会社によっては2コール以内に出るようにというルールがある場合もあります。
電話をかけてきた相手を待たせることは大変失礼な行動です。
自分が電話をかけた場合を想像すると分かりやすいかもしれません。
電話をかけて10コールほど鳴っても相手が電話に出ない場合、「誰もいないのかな」「早く伝えたい事があるのに」など不安になることがあるかと思います。
そういった気持ちを抱かせることがまさにマナー違反なのです。
3コール以上鳴ってしまった場合は、「大変お待たせいたしました」と一言付け加えて電話に出るようにしましょう。
電話をかける時間帯は昼時間や定時後を避ける
- 出勤直後
- 昼時間
- 定時後
上記の時間に電話をかけることはなるべく控えましょう。
相手が忙しい時間帯や業務時間外である場合は配慮が必要です。
緊急時はこの限りではありませんが、「お昼時間に申し訳ありません」「定時後のご連絡になってしまい申し訳ありません」など配慮の言葉を伝えてから用件を伝えましょう。
電話が聞き取れない場合は「お電話が遠いようです」と伝える
電話の内容が聞き取れないということは、電話対応が苦手になる要因の多くの割合を占めているでしょう。
しかし、聞き取れない場合は遠慮なく聞き返して問題ありません。
ただし、聞き返し方には注意が必要です。
「聞きとれませんでした」や「何と言いましたか?」などの言い回しは、相手の話し方が原因で聞き取れなかったとも受け取れてしまい、相手を不快にさせてしまう可能性があります。
聞き返す場合は「すみません、少々お電話が遠いようです」とあくまで相手のせいではないことを伝えたうえで、「もう一度よろしいでしょうか」とお願いすることがマナーです。
電話を切る際は受話器を優しく置く
電話を切る際、受話器を音を立ててガチャッと置くのはマナー違反です。
この行為は「ガチャ切り」と呼ばれ、相手に対して粗雑な印象を与えます。
電話を切る際は受話器を音が鳴らないように優しく置く、もしくはフックを先に指で押し、電話が切れたことを確認してから受話器を置くようにしましょう。
6.食事の席でのビジネスマナー
社会人になると、食事に誘ったり、誘われたりなど会食などの機会も増えます。
その際に、食事のマナーを知っておかないと良好な関係を築けない可能性があります。
基本的に、入り口から一番遠い席が上座であり、一番近い席が下座とされています。
目下の方は、スムーズに目上の方を上座に案内できるように、一番最後に席に着く方が良いでしょう。
ビジネスシーンにおいて、上座と下座の問題はよく取り上げられます。
目上の方への敬意やもてなしの意味が込められているため、席次は大切なマナーの1つです。

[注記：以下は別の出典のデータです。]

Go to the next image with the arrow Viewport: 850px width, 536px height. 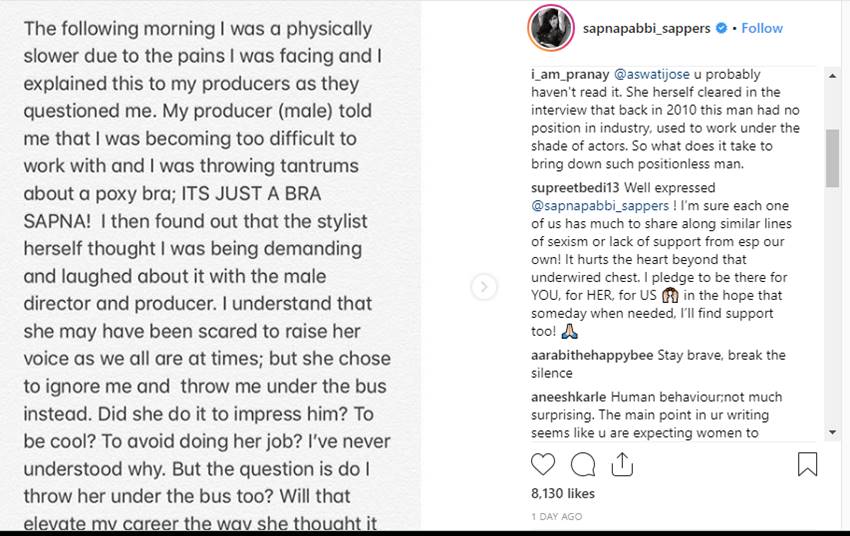pos(484,288)
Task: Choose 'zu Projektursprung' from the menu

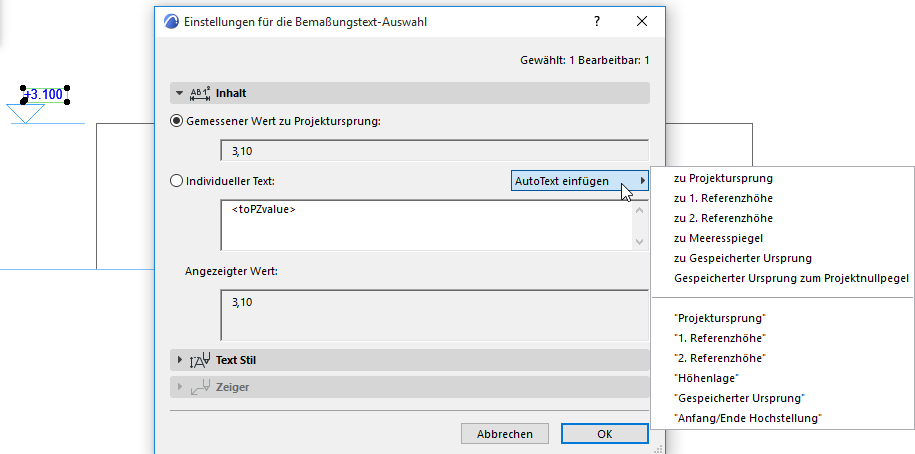Action: (x=723, y=178)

さまざまな状況に応じた座席や立ち位置の並び順を正しく理解し、接待に臨むようにしましょう。
7.リモートワークでのビジネスマナー
リモートワークを行う際、実際に同僚や上司と顔を合わせることがないからと気を抜いてしまってはいませんか。
作業場所が自宅でもきちんとビジネスマナーを守って業務に取り掛かることが大切です。
たとえば、Zoom会議などのオンラインミーティングを行う際にカメラをONにすることがあると思いますが、服装や髪型だけでなく背景にも気を配りましょう。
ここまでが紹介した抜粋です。